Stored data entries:
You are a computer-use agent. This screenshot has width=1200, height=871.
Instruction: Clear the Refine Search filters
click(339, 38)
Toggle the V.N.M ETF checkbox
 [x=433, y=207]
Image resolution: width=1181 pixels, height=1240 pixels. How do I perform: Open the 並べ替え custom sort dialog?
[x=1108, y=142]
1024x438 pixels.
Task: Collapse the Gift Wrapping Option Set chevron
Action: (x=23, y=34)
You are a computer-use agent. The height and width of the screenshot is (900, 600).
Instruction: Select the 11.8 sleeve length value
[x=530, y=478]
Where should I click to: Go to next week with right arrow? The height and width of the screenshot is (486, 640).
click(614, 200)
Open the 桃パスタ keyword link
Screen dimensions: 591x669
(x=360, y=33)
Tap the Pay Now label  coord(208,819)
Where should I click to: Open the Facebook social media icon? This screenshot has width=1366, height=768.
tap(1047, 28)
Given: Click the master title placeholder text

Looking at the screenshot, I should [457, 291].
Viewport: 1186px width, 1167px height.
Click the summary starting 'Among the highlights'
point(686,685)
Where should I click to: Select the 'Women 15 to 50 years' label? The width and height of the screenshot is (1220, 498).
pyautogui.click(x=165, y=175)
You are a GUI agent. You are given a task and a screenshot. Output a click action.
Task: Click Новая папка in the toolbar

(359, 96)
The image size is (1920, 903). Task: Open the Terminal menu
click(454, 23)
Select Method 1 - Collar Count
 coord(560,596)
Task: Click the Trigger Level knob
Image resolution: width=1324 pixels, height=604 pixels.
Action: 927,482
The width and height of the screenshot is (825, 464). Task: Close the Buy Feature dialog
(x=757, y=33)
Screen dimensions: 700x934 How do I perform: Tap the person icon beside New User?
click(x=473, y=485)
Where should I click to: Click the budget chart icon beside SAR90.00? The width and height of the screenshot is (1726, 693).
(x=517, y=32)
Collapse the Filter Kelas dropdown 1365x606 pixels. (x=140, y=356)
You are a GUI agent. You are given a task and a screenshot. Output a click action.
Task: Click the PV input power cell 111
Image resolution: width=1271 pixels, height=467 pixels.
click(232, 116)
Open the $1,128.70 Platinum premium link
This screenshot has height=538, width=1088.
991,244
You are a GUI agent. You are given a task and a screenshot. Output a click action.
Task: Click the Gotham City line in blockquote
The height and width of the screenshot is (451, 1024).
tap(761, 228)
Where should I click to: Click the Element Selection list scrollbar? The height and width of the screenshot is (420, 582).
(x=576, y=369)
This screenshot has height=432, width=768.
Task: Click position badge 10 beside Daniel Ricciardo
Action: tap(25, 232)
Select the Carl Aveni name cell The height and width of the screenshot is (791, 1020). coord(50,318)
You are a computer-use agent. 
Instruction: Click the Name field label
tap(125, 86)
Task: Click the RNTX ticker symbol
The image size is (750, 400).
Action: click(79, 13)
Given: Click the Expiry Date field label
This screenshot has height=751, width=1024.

#### Aim of the task
Take the line holding "The width and height of the screenshot is (825, 464)." and the lines after it through the end of the entries. Retype them exactly and add nothing.

#### Solution to this problem
The width and height of the screenshot is (825, 464). Task: Close the Buy Feature dialog
(x=757, y=33)
Screen dimensions: 700x934 How do I perform: Tap the person icon beside New User?
click(x=473, y=485)
Where should I click to: Click the budget chart icon beside SAR90.00? The width and height of the screenshot is (1726, 693).
(x=517, y=32)
Collapse the Filter Kelas dropdown 1365x606 pixels. (x=140, y=356)
You are a GUI agent. You are given a task and a screenshot. Output a click action.
Task: Click the PV input power cell 111
Image resolution: width=1271 pixels, height=467 pixels.
click(232, 116)
Open the $1,128.70 Platinum premium link
This screenshot has height=538, width=1088.
991,244
You are a GUI agent. You are given a task and a screenshot. Output a click action.
Task: Click the Gotham City line in blockquote
The height and width of the screenshot is (451, 1024).
tap(761, 228)
Where should I click to: Click the Element Selection list scrollbar? The height and width of the screenshot is (420, 582).
(x=576, y=369)
This screenshot has height=432, width=768.
Task: Click position badge 10 beside Daniel Ricciardo
Action: tap(25, 232)
Select the Carl Aveni name cell The height and width of the screenshot is (791, 1020). coord(50,318)
You are a computer-use agent. 
Instruction: Click the Name field label
tap(125, 86)
Task: Click the RNTX ticker symbol
The image size is (750, 400).
Action: click(79, 13)
Given: Click the Expiry Date field label
This screenshot has height=751, width=1024.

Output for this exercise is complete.